How can I solve the limits: $\mathop {\lim }\limits_{x \to \infty } {{\sin {x^2}} \over {{x^2} + x}}$

Question

When I use $\sin x \sim x$ , the answer is $1$ , is the answer correct?

Answer 1

No. $|sinx^2| \leq 1$, then apply squeeze theorem, you get 0

And you can only use $x$ to approximate $sinx$ when $x$ is close to 0. This is because $\lim_{x\to 0} \frac{sinx}{x}=1$. It's not true when $x$ is large.

Answer 2

Hint: $$-\dfrac{1}{x^2+x}\leqslant\dfrac{\sin x^2}{x^2+x}\leqslant\dfrac{1}{x^2+x},\tag{$x\gt0$}$$ then squeeze everything.

Answer 3

We can use $sinx \sim x$ only when $x \to 0$ , when $x \to \infty $, we cannot use this substitution.

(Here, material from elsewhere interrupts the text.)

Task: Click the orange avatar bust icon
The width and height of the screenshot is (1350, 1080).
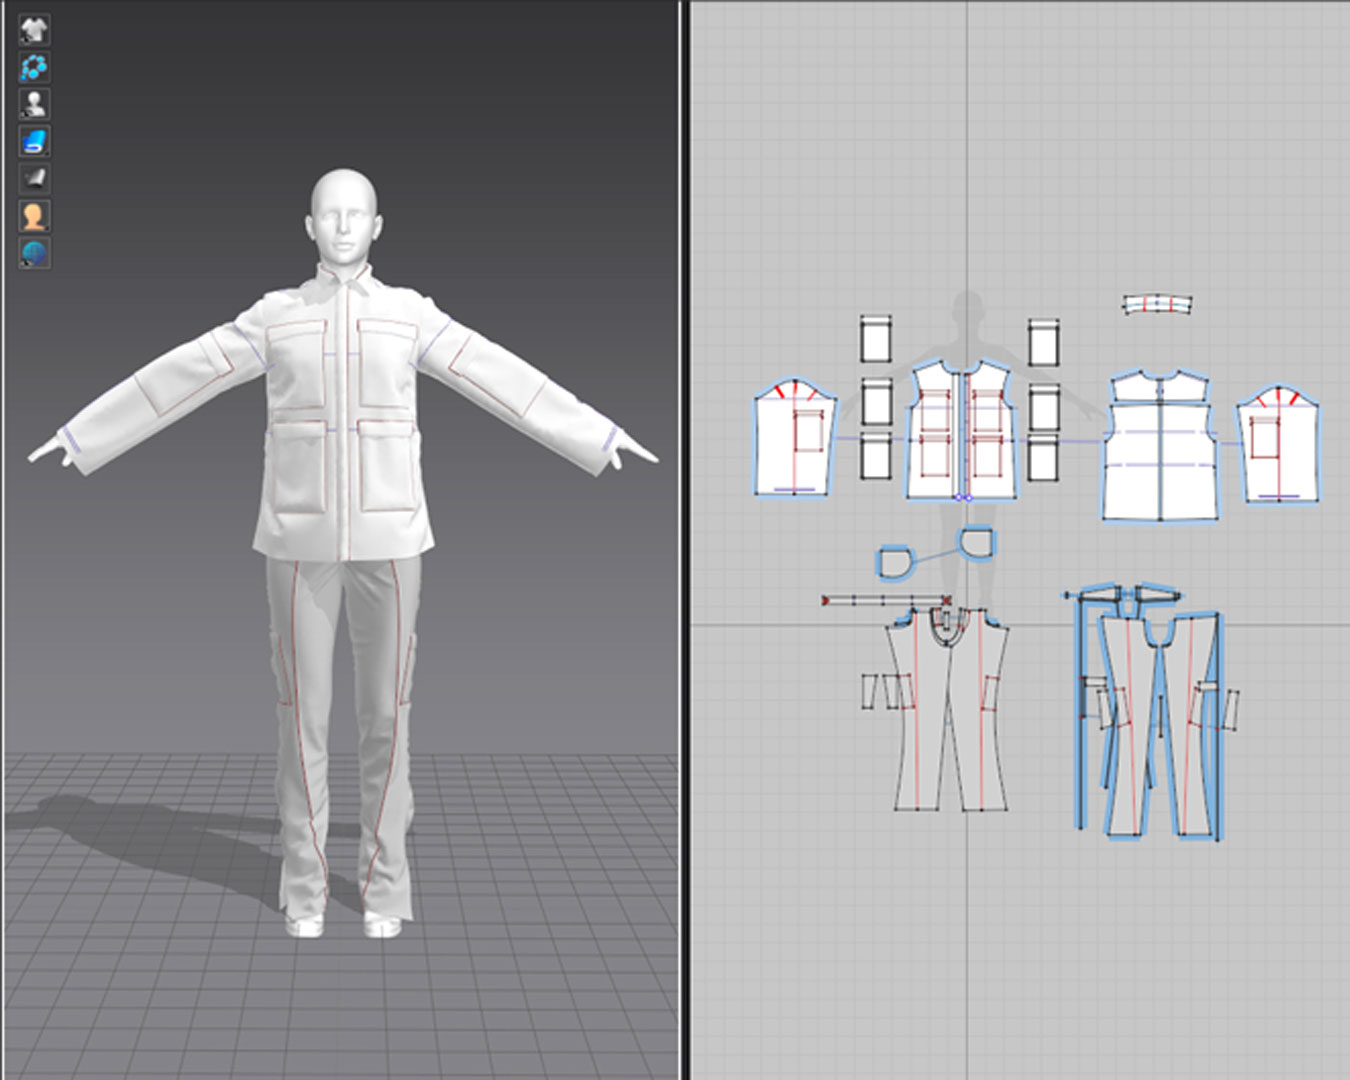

We may solve this problem in this way: $$0 \leftarrow - \mathop {\lim }\limits_{x \to \infty } {1 \over {{x^2} + x}} \le \mathop {\lim }\limits_{x \to \infty } {{\sin {x^2}} \over {{x^2} + x}} \le \mathop {\lim }\limits_{x \to \infty } {1 \over {{x^2} + x}} \to 0$$

So $$\mathop {\lim }\limits_{x \to \infty } {{\sin {x^2}} \over {{x^2} + x}} = 0$$

If any questions, let me know please.

Answer 4

in the limit $x \to \infty$, the numerator is bounded between $[-1,1]$ while the denominator approach infinity so the limit must be zero.